Sebagai pelengkap, kaum perempuan tentu tidak memiliki otonomi. Sebagaimana sosok-sosok pelacur di kampung, kaum perempuan dilukiskan sebagai objek-objek dari determinasi di luar dirinya. Tugas Neeta, pelacur dari Jawa, hanya satu, “memanjakan tiap—tiap lelaki yang membutuhkannya”. Ia didekati dan dicari saat dibutuhkan saja. Ia hidup hanya dari kebejatan laki-laki. Fungsi utama mereka dalam strata sosial kampung adalah untuk memuaskan birahi kamu laki-laki saat ritus Sifon diadakan; sebuah etiket budaya. Atas nama sifon perempuan mana saja boleh digauli sebagai bukti kharisma maskulinitas. Seberapa banyak batu yang dilemparkan dalam ritus Nain Fatu memperlihatkan kuantitas dan kualitas kejantanan para pria muda. Martabat mereka dinilai dari seberapa banyak wanita yang digauli, sebuah prestise simbolis.

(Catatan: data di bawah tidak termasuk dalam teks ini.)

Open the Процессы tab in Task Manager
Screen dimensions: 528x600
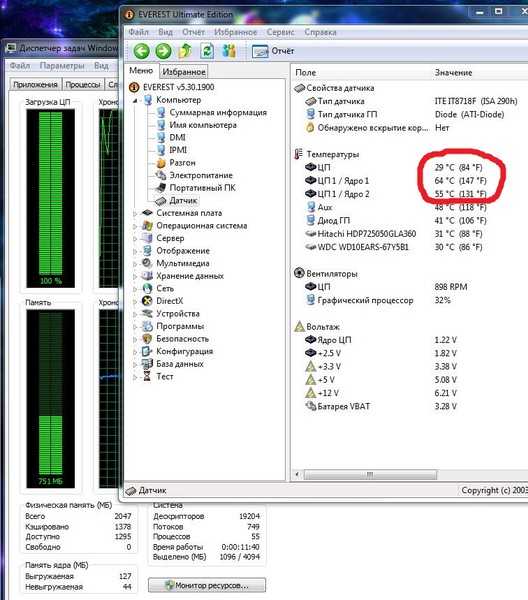(x=83, y=84)
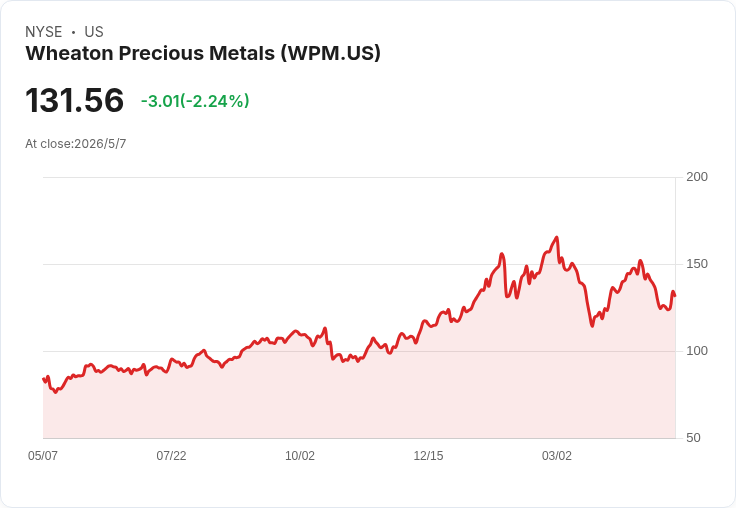Click the left start of the price line
This screenshot has width=736, height=508.
point(43,378)

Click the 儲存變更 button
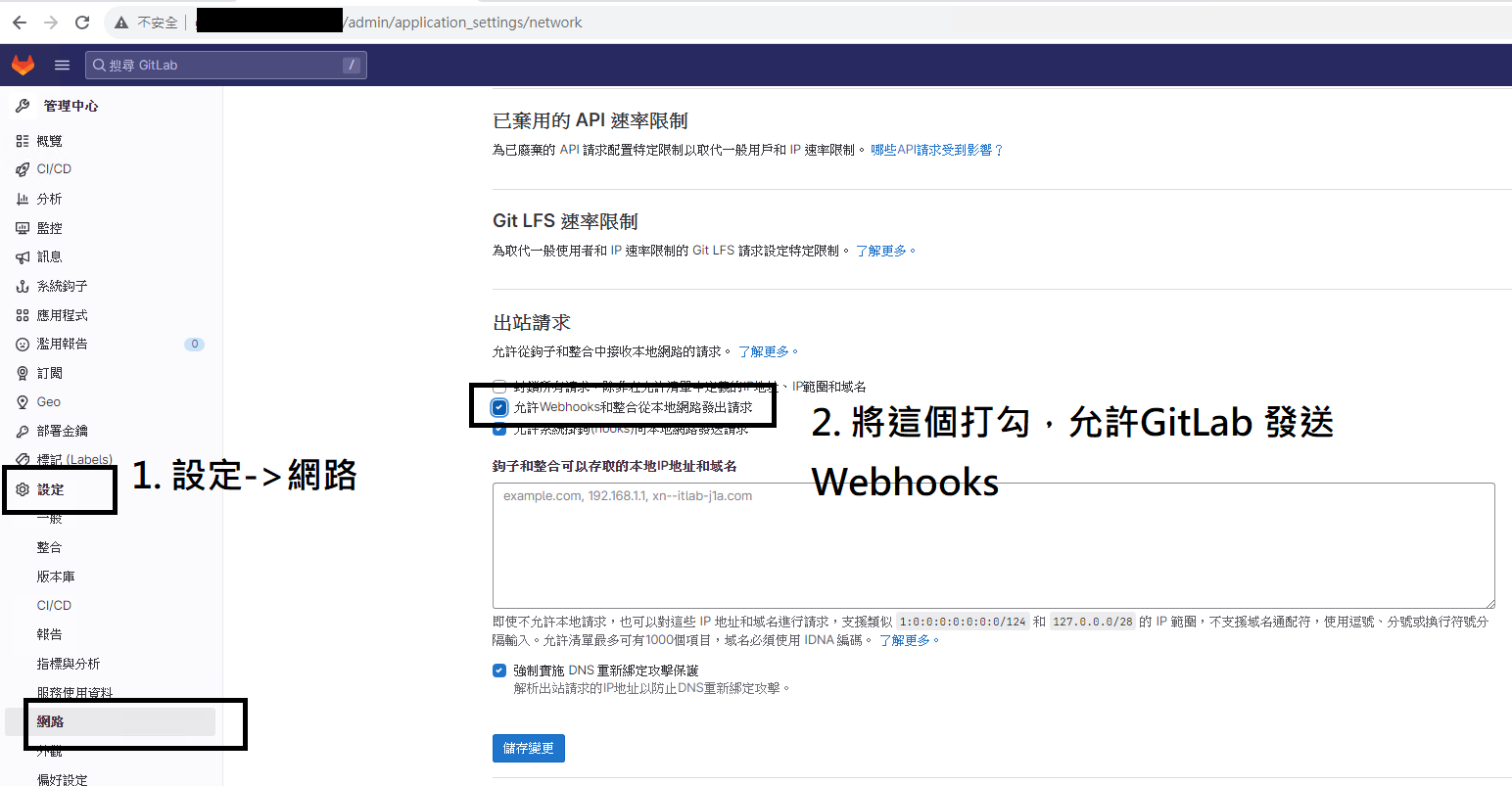(x=529, y=748)
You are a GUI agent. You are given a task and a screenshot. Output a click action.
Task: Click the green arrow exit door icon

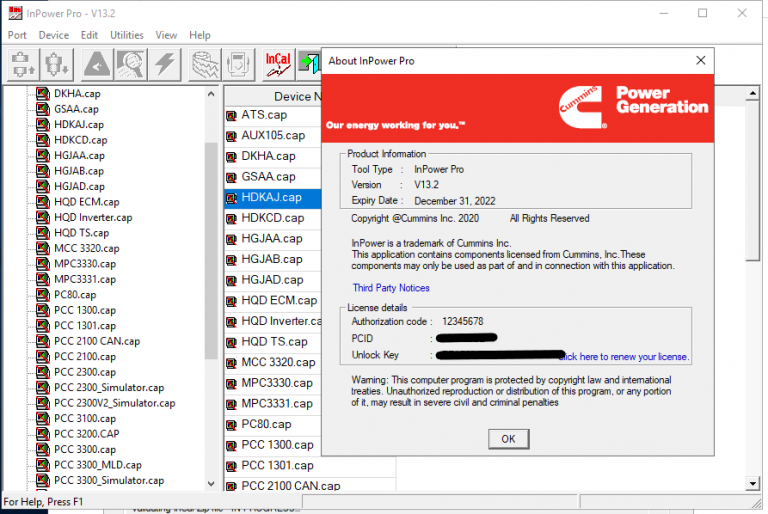tap(310, 64)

Tak ada ruang musyawarah untuk mendengarkan aspirasi para perempuan yang menjadi korban. Felix tak sekalipun menyematkan nukilan percakapan para wanita yang disetubuhi. Bahkan ironisnya, para perempuan ini pun, diceritakan, menormalisasi penindasan seksual yang mereka alami. Pada posisi ini mereka gagal untuk melihat kebenaran dari perspektif epistemologis yang berbeda. Sialnya, semua ke-salah-kaprah-an ini terinstitusionalisasi dalam kelembagaan adat yang tak mudah dirombak.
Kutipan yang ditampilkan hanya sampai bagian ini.